Edge computing’s optimal location: phones and laptops

The ultimate edge location, though, will continue to be in the phones and laptops. Web app developers continue to leverage the power of browser-based storage while exploring more efficient ways to distribute software. WebASM is an emerging standard that can bring more powerful software to handsets and desktops without complicated installation or permissioning.

Computer scientists are also working at a theoretical level by redesigning their algorithms to be distributed to local machines. IBM, for instance, is building AI algorithms that can split the jobs up so the data does not need to move. When they’re applied to data collected by handsets or other IoT devices, they can learn and adapt while synchronizing only essential data.

This distributed buzzword is also more commonly found in debates about control.
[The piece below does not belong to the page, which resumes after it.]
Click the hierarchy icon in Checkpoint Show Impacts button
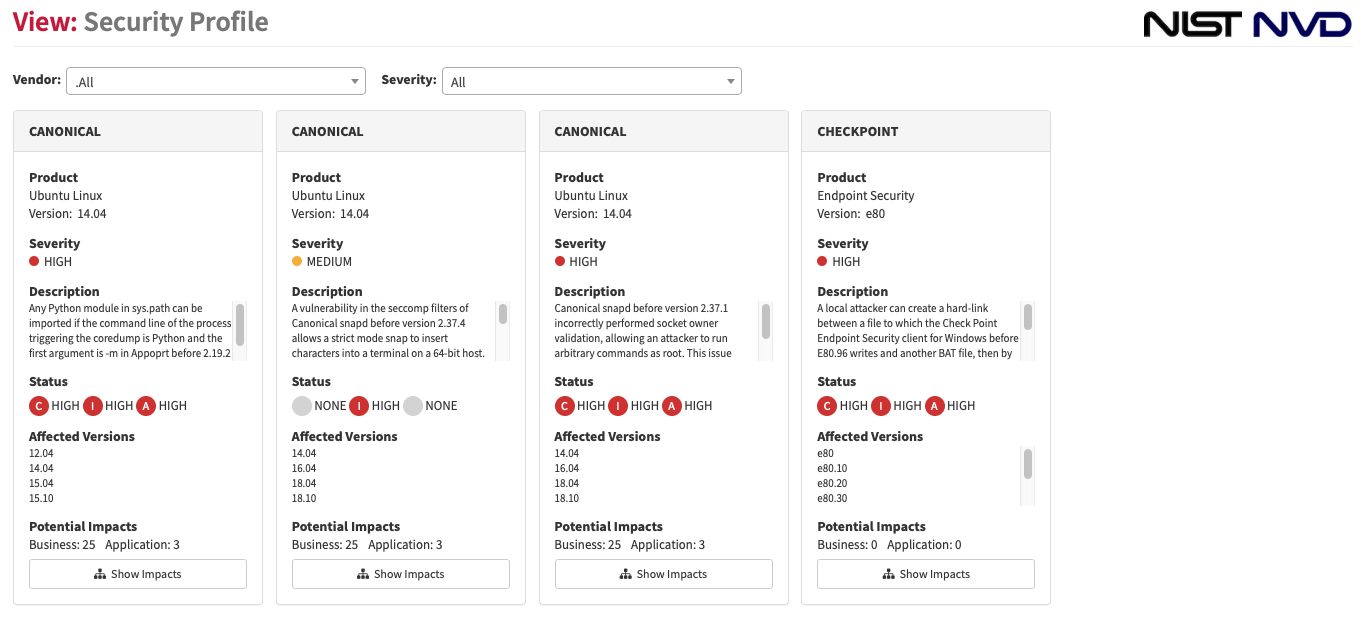The height and width of the screenshot is (618, 1364). point(888,574)
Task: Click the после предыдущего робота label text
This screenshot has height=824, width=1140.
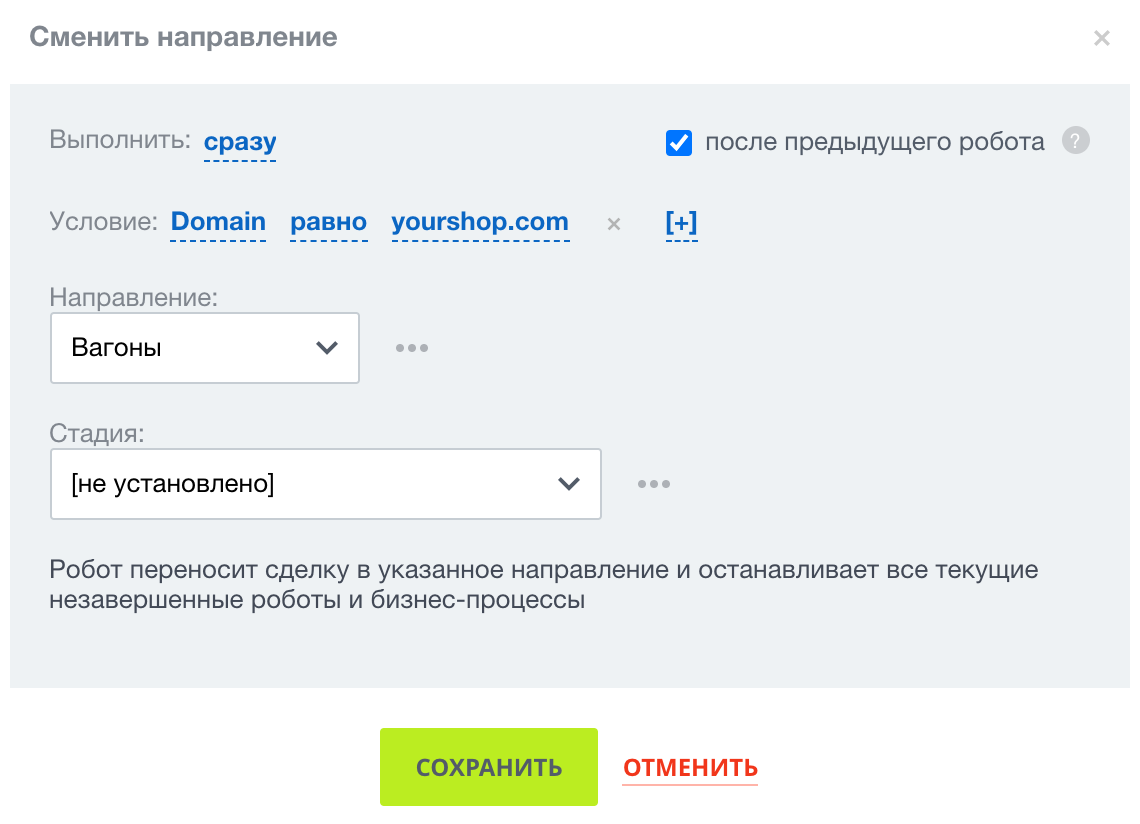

While the push by some to create a distributed web, sometimes called Web3, is driven more by political debates about power than practical concerns about latency, the movement is in the same general direction. Edge computing developers looking for speed and blockchain advocates looking for distributed algorithms will be tackling the same problems of splitting up control and blowing up centralized models.

This push will also be helped, perhaps unintentionally, by governments that battle to exert more and more control over an internet that was once relatively border-free. Edge computing allows companies to localize computing and data storage inside political boundaries, simplifying compliance with the combinatorics of a burgeoning regulatory thicket or swamp. AWS, for instance, talks seriously about adding city-level control and embargoes to their CloudFront. Remember the age of the city-state in history class, when Athens and Sparta reigned? That model is returning as the governments work to atomize the internet and hasten the growth of edge computing.